MAERSK, the world's biggest shipping company, has decided to continue to hire India's Alang shipbreaking beaches to scrap old ships, but in accordance with the Hong Kong Convention on ship recycling.
"The Alang plans come at a cost for us," said Annette Stube, head of sustainability for the Maersk Group. "But we will invest money and human resources to ensure we can already now scrap our vessels in compliance with the Hong Kong Convention provisions."
"Maersk staff will be working closely with the yard to further upgrade practices, processes and facilities to ensure that the recycling of our vessels complies with our standards," she said.
To accelerate the upgrade of more yards in Alang, the Maersk Group said that it is working on building a broader collaboration with other shipowners to increase demand for responsible ship recycling and to find sustainable solutions.
A first step was said to be a dialogue with Japanese shipowners in collaboration with the Japanese shipowners association (JSA) in the coming months.
The Danish shipping giant said that its 4,658-TEU Maersk Wyoming and the 4,824-TEU Maersk Georgia are expected to be scrapped in Alang in late May at the Shree Ram yard, which has been certified as Hong Kong Convention compliant.
Maersk explained that the market for ship recycling is dominated by practices unchanged for decades. Out of a total of 768 ships recycled globally in 2015, 469 ?representing 74 per cent of the total gross tonnage scrapped - were sold to facilities on beaches in India, Pakistan and Bangladesh.

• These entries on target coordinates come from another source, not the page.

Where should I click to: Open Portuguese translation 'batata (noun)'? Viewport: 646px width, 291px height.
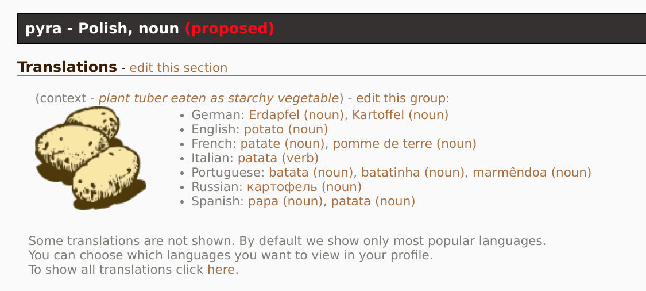click(311, 173)
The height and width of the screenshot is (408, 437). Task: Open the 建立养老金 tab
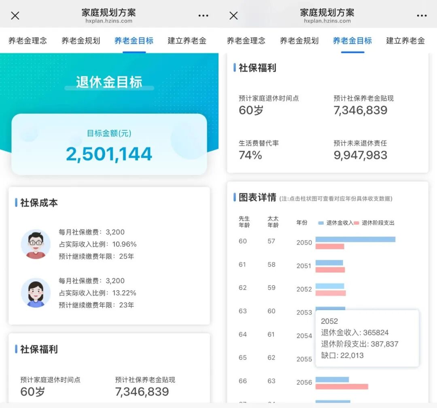coord(186,41)
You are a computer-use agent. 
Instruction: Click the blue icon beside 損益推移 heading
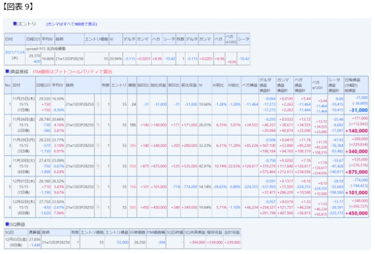point(7,71)
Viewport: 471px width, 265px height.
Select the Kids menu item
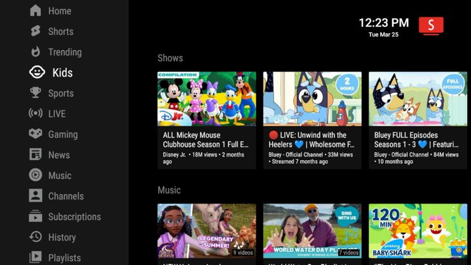point(62,73)
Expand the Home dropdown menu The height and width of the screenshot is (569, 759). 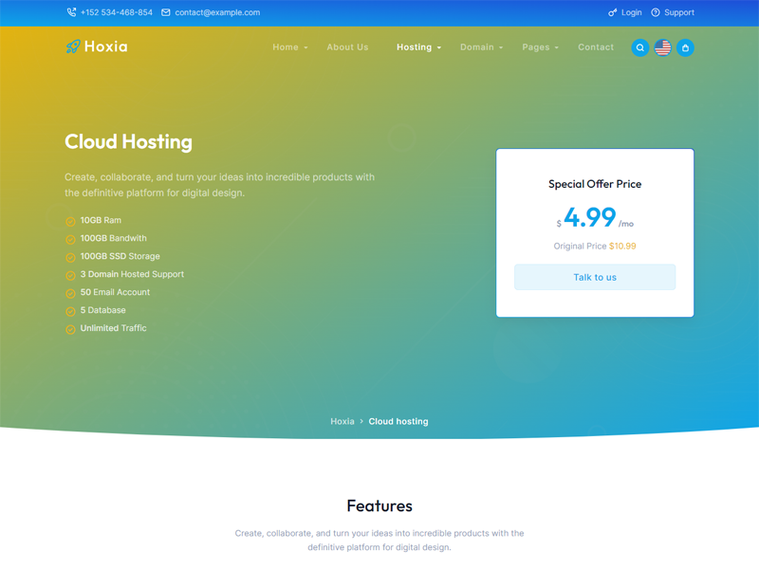(x=289, y=47)
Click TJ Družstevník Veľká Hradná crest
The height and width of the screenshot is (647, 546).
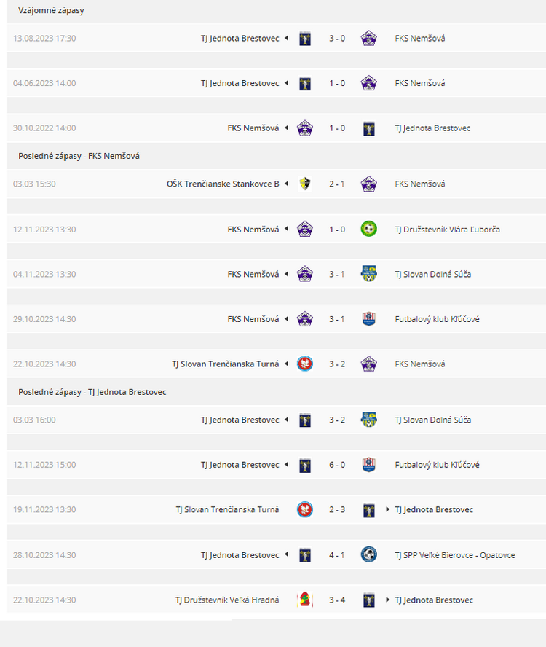[305, 600]
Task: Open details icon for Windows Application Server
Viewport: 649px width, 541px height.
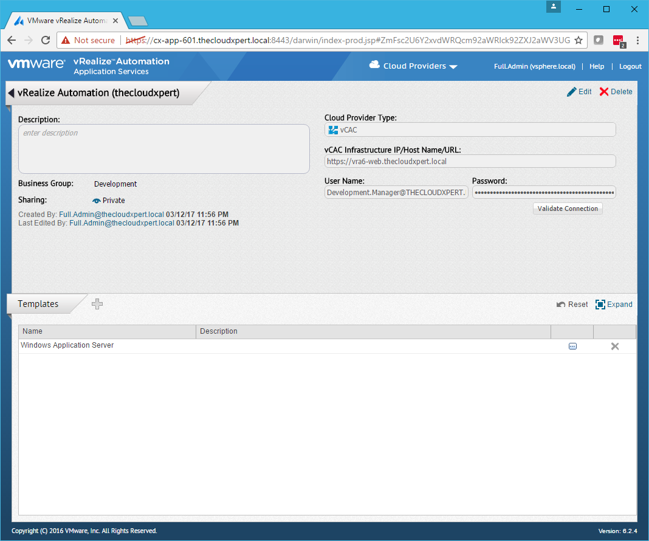Action: click(572, 346)
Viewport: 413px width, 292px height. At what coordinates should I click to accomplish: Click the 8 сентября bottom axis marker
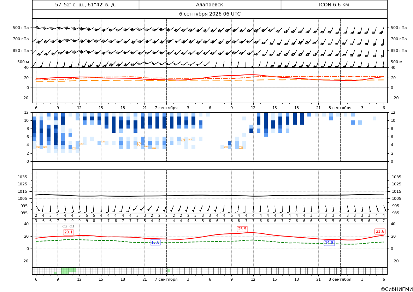point(340,279)
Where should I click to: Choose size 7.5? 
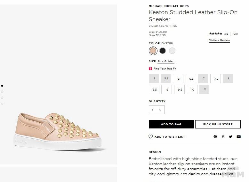216,79
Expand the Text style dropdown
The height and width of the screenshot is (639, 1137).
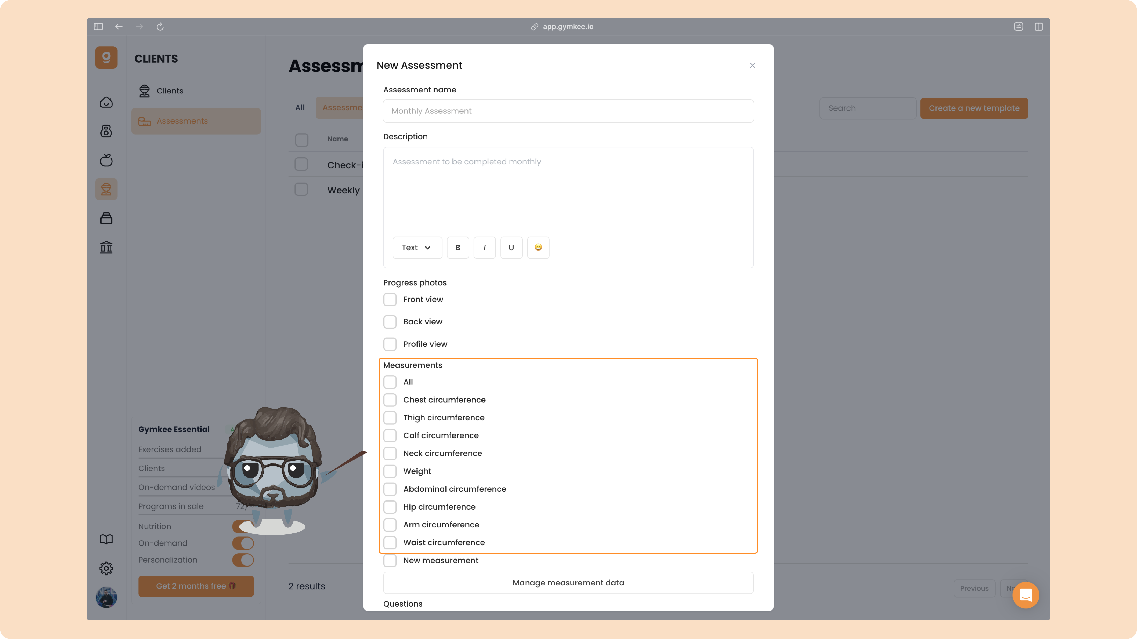[417, 248]
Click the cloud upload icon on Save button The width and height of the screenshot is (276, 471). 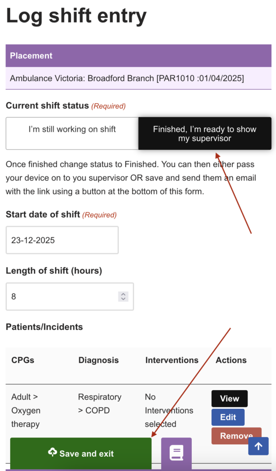tap(52, 453)
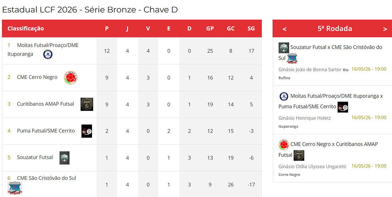This screenshot has width=392, height=197.
Task: Click the CME Cerro Negro ball crest in standings
Action: click(70, 78)
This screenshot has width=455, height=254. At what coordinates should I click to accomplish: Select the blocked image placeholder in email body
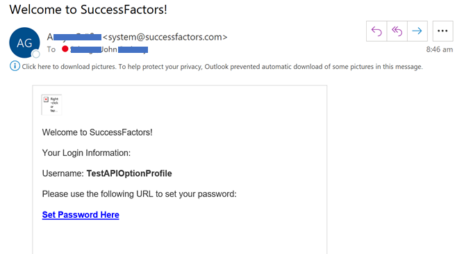(x=51, y=104)
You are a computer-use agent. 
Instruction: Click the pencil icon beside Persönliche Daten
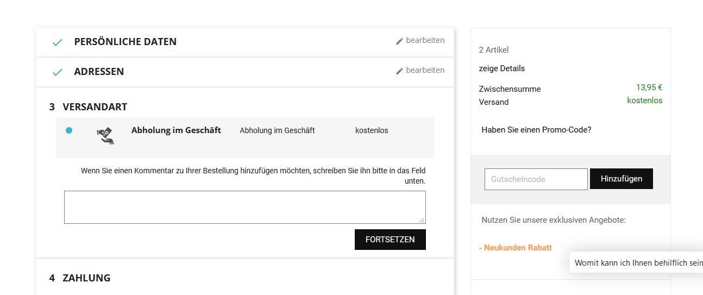point(399,41)
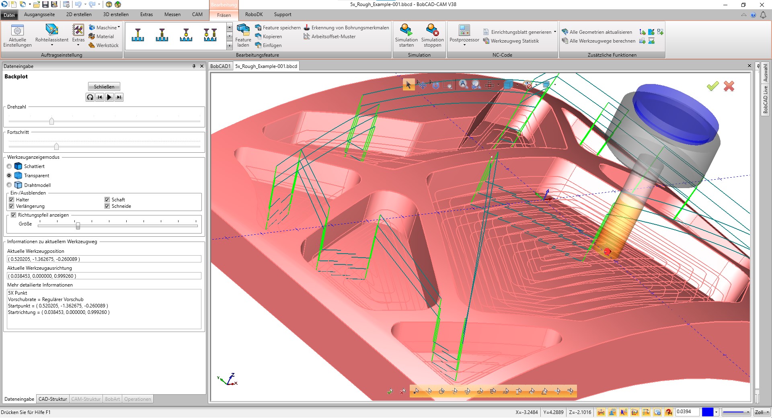Click the red X cancel icon in viewport
Image resolution: width=772 pixels, height=418 pixels.
tap(729, 86)
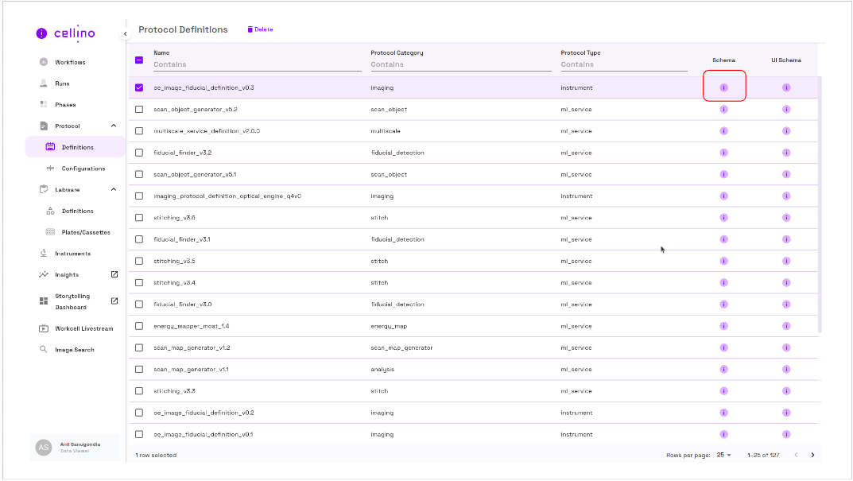The height and width of the screenshot is (481, 853).
Task: Go to next page of results
Action: click(x=812, y=455)
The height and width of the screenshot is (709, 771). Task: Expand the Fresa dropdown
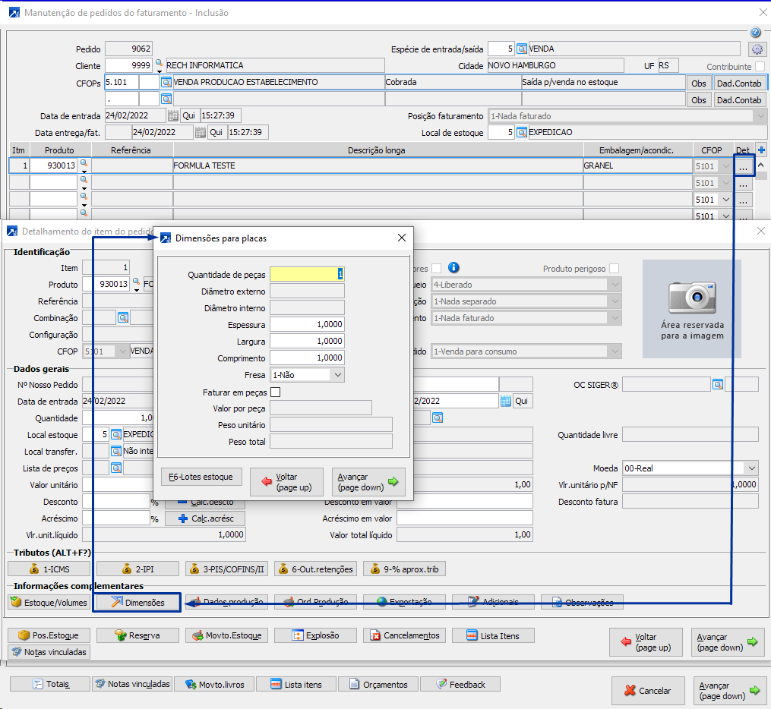(337, 375)
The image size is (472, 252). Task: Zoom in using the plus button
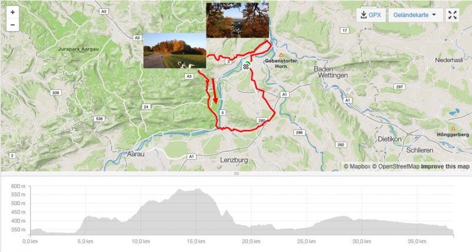(12, 12)
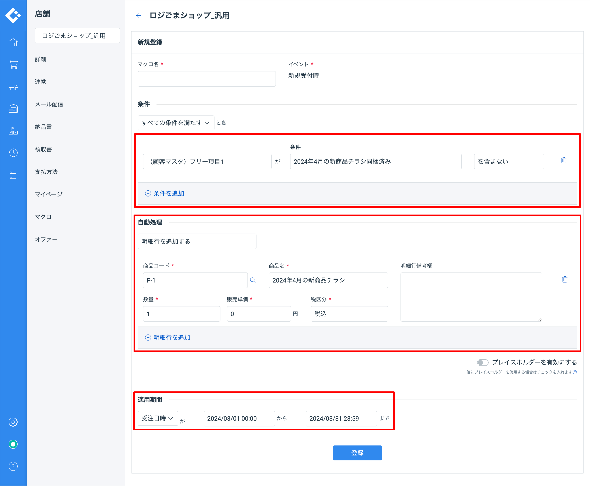Open the を含まない condition operator selector

coord(509,162)
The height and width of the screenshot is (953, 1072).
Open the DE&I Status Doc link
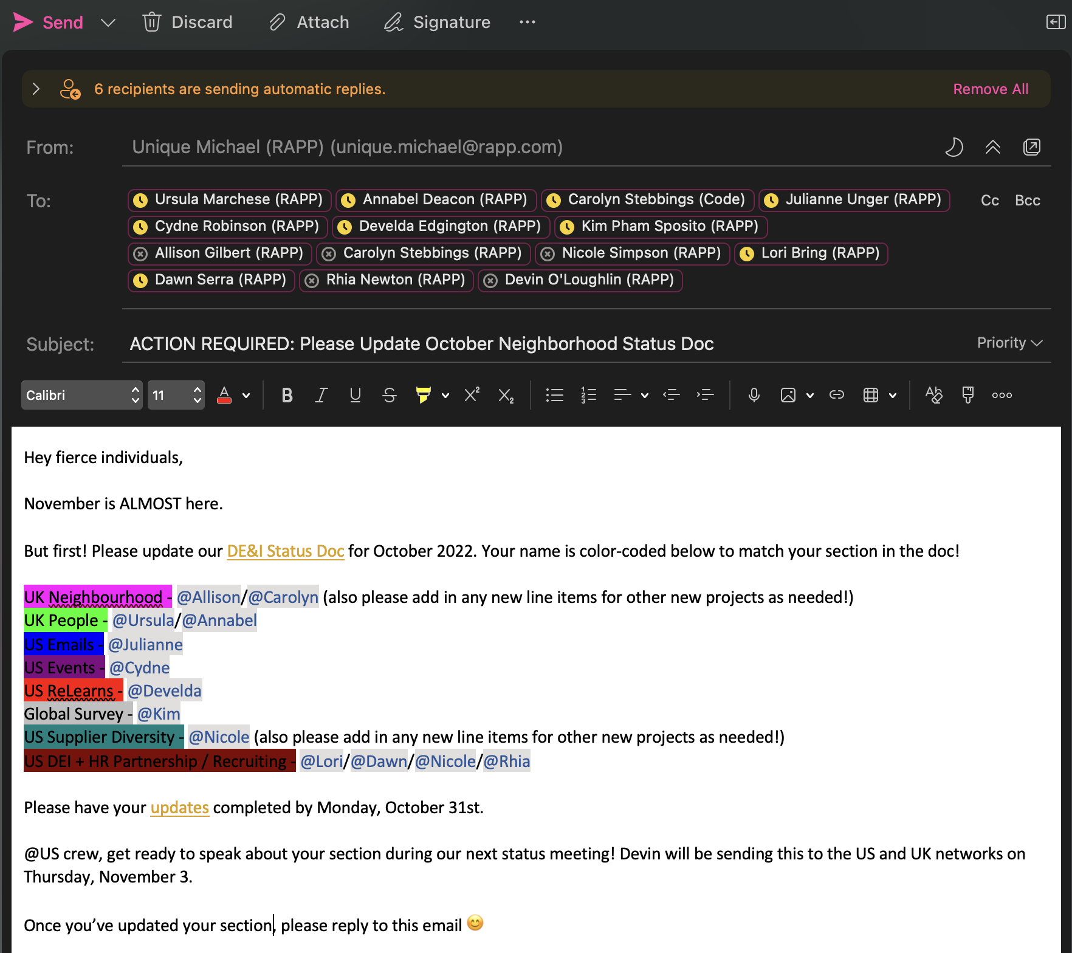(x=285, y=551)
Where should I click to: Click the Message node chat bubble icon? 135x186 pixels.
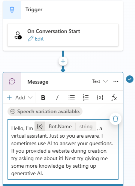pos(12,82)
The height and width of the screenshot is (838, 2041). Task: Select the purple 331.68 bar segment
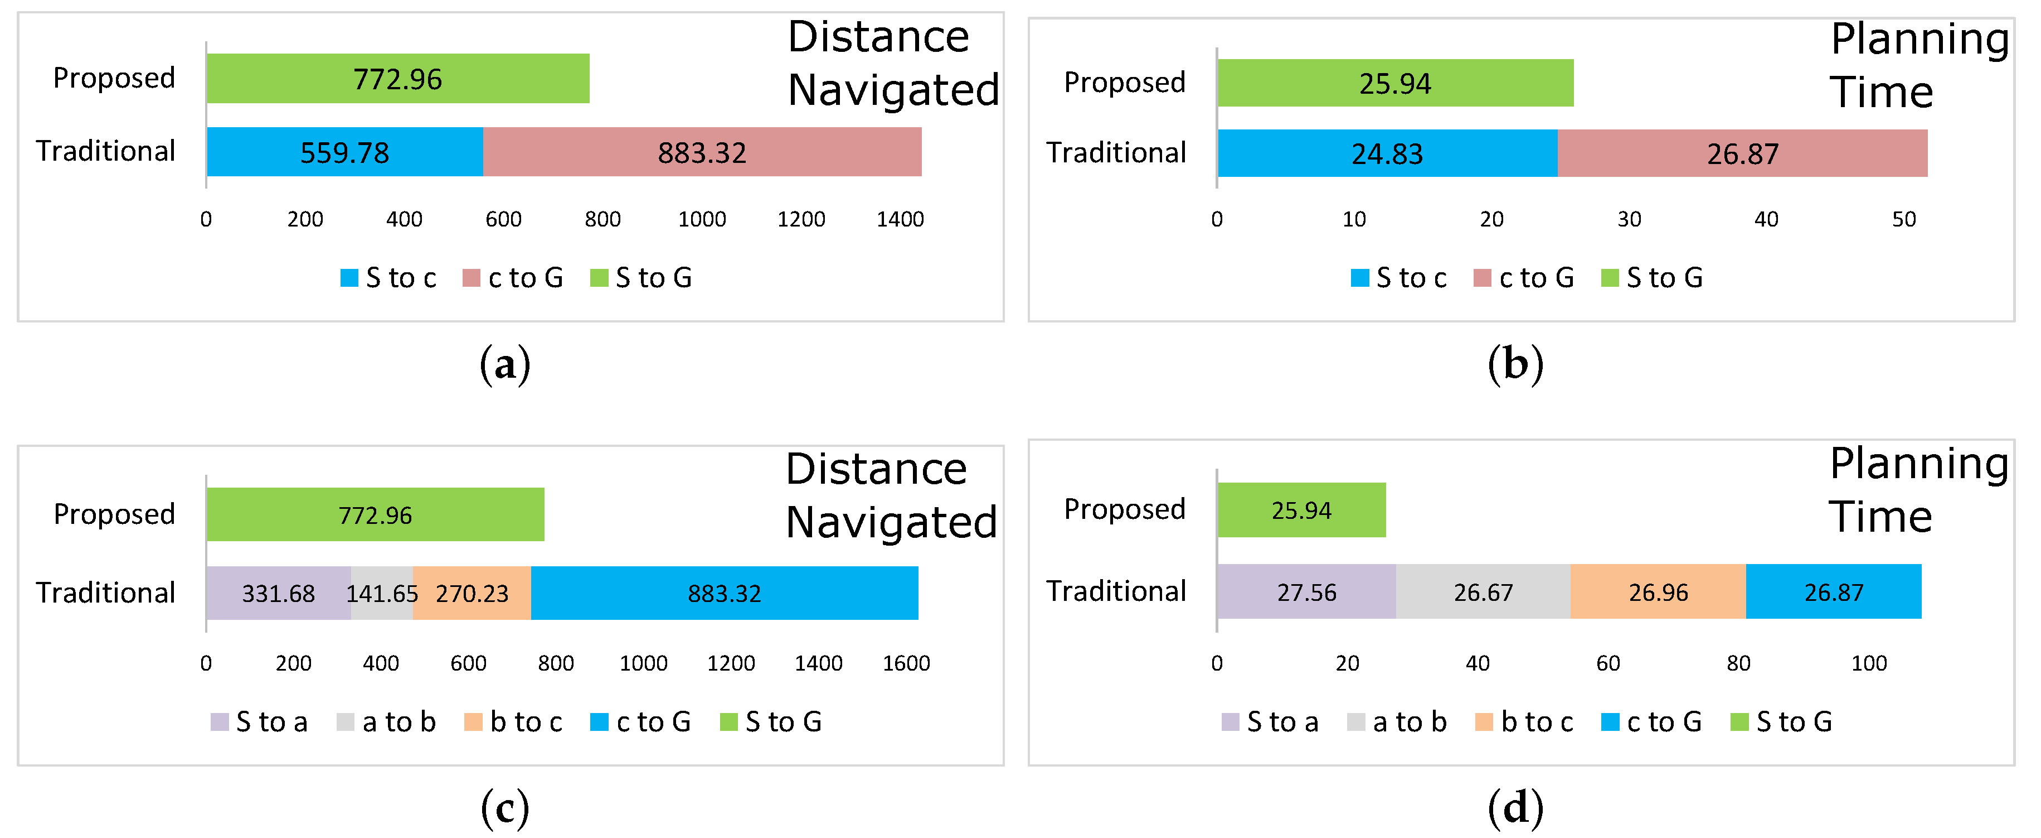(x=278, y=593)
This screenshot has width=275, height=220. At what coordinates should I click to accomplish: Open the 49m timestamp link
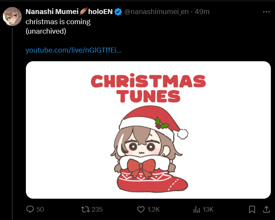pos(202,12)
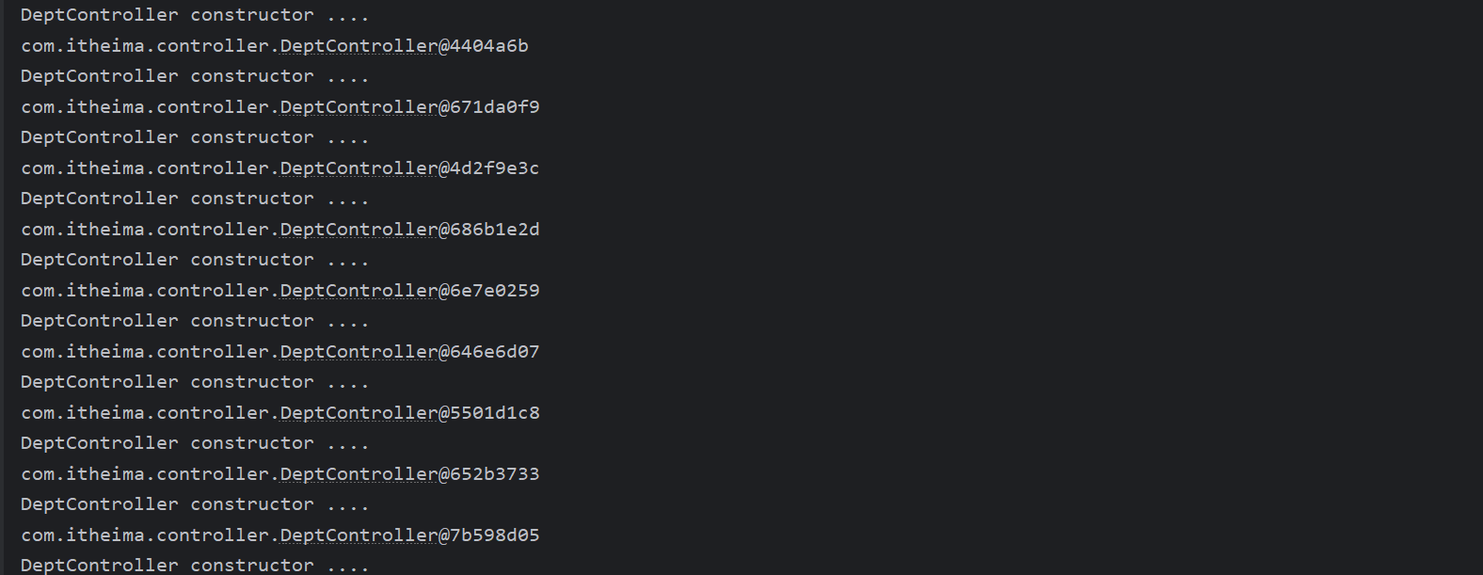Click the constructor line above the 686b1e2d output
The height and width of the screenshot is (575, 1483).
195,199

Eco lobbies, such as Belgium's NGO Shipbreaking Platform and Transport and Environment, as well as the American Basel Action Network (BAN), say Indian shipbreakers must enjoy western working conditions before getting work from shipowners.
But Maersk Group plans to help selected Alang shipbreakers to upgrade facilities and practices to comply with its standards for scrapping old vessels, said a company statement.